So Done with Patriarchy

Maybe it’s because I just finished reading a paper on Ephesians 5 by a friend who is in seminary.

Maybe it’s because #MeToo.

More likely, it’s because bad theology that dehumanizes and disempowers anyone drives me up a wall. And when Kaitlin Curtice issued a challenge on Twitter to reply to a post called “Husbands, Get Her Ready for Jesus” by Bryan Stoudt at Desiring God (John Piper’s website promoting what he calls “Christian Hedonism”, which in practice sounds to me a lot more like “Christian Judgmentalism and Legalism Wrapped Up in Gilt Paper and Tied with a Velvet Bow”, but that could be another post for another time), I decided I’m all over it. Because I am SO DONE WITH PATRIARCHY.

A simplistic but ultimately ineffectual post would be to copy Stoudt’s post and swap every husband and wife reference so it puts women in the position of power. Alas, “the Bible doesn’t say that!” would negate the argument right off, so instead, I need to recap and then respond.

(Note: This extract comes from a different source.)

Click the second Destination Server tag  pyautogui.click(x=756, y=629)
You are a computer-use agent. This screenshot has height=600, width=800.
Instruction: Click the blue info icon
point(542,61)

According to Stoudt, “God calls husbands to be instruments of his sanctifying work in the lives of our wives.” (Side note: I’d have changed all references to God to the feminine, too.) He uses Ephesians 5:25-26 to back up this claim—more on that in a moment. His whole article stems from an encounter with a friend (male, natch) who told Stoudt that he doesn’t challenge his wife enough about her sinfulness, both petty ongoing sins and the occasional major sins she commits. You may have heard my eyes rolling about 8:35 this morning when I got to that part of his article (and it's a minor miracle "Sustained Silent Reading" was actually "Silent" while I was reading).

Stoudt goes on to outline four specific principles that he and every Godly husband can take to “get her ready for Jesus”:
  1. “Repent” to God and to one’s wife. God, of course, delights in repentance. Did you know that “Most wives will be thankful when [husbands] seek their forgiveness, too”?
  2. “Learn when to speak” about one’s wife’s sinful ways so that she will not tune one’s droning out. Even God doesn’t nitpick all the time.
  3. “Consider your timing” so that one is not angry when one speaks, nor is one piling onto one’s wife when she’s had a bad day with the children or a hard day at work.
  4. “Be a student” of one’s “particular wife” (as opposed to every wife? WTH?) so that one speaks in language that she can hear and heed.
Holy. Hell.

I’m not married, but I guarantee you I wouldn’t marry a man who thought any of these principles were good advice unless I could do the same toward him! And not to “get him ready for Jesus” but just to have a strong marriage, because it’s not that these are bad ideas if one substitutes “spouse” for “wife” and “husband”. It’s the condescension toward women in particular that frosts me.

And it all goes back to demeaning, dehumanizing, disempowering theology.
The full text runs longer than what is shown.